What is needed —
Reproduce all of the records below word for word, keeping every line as it appears.

Collected data:
## Start

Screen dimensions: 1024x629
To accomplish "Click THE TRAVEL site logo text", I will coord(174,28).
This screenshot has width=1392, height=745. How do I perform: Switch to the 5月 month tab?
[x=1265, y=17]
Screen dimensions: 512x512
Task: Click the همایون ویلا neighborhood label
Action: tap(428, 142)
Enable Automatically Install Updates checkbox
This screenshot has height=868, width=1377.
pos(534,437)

## End

Solution to this exercise —
Screen dimensions: 1024x629
To accomplish "Click THE TRAVEL site logo text", I will coord(174,28).
This screenshot has width=1392, height=745. How do I perform: Switch to the 5月 month tab?
[x=1265, y=17]
Screen dimensions: 512x512
Task: Click the همایون ویلا neighborhood label
Action: tap(428, 142)
Enable Automatically Install Updates checkbox
This screenshot has height=868, width=1377.
pos(534,437)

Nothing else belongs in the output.